Your assignment: Would you return the full listing exactly, with nothing altered?

Entries shown:
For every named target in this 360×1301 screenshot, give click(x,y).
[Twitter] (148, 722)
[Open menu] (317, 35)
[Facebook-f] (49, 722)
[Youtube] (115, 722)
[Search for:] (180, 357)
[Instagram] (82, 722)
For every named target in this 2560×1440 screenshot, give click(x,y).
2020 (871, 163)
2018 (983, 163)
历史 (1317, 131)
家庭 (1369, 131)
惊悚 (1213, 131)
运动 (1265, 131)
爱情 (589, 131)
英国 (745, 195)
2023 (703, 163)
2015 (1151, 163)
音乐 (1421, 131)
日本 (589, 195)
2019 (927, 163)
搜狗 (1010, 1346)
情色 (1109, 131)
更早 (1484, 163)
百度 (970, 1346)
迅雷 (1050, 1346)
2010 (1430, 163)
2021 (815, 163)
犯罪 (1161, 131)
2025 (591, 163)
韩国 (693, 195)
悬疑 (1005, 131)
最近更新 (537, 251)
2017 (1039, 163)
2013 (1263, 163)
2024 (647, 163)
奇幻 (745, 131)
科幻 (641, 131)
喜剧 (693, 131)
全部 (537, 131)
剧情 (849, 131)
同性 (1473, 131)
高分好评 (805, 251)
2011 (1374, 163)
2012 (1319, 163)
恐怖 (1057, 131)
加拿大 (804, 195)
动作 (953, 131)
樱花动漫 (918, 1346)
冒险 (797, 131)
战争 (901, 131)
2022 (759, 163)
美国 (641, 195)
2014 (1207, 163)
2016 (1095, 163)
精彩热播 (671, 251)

Answer section:
For every named target in this 360×1301 screenshot, give click(x,y).
[Twitter] (148, 722)
[Open menu] (317, 35)
[Facebook-f] (49, 722)
[Youtube] (115, 722)
[Search for:] (180, 357)
[Instagram] (82, 722)
For every named target in this 2560×1440 screenshot, give click(x,y).
2020 (871, 163)
2018 (983, 163)
历史 (1317, 131)
家庭 (1369, 131)
惊悚 (1213, 131)
运动 (1265, 131)
爱情 (589, 131)
英国 (745, 195)
2023 (703, 163)
2015 (1151, 163)
音乐 (1421, 131)
日本 (589, 195)
2019 (927, 163)
搜狗 (1010, 1346)
情色 (1109, 131)
更早 (1484, 163)
百度 (970, 1346)
迅雷 (1050, 1346)
2010 (1430, 163)
2021 (815, 163)
犯罪 (1161, 131)
2025 (591, 163)
韩国 (693, 195)
悬疑 (1005, 131)
最近更新 (537, 251)
2017 (1039, 163)
2013 (1263, 163)
2024 (647, 163)
奇幻 (745, 131)
科幻 (641, 131)
喜剧 (693, 131)
全部 (537, 131)
剧情 (849, 131)
同性 (1473, 131)
高分好评 (805, 251)
2011 (1374, 163)
2012 (1319, 163)
恐怖 (1057, 131)
加拿大 (804, 195)
动作 (953, 131)
樱花动漫 (918, 1346)
冒险 (797, 131)
战争 (901, 131)
2022 (759, 163)
美国 (641, 195)
2014 (1207, 163)
2016 (1095, 163)
精彩热播 (671, 251)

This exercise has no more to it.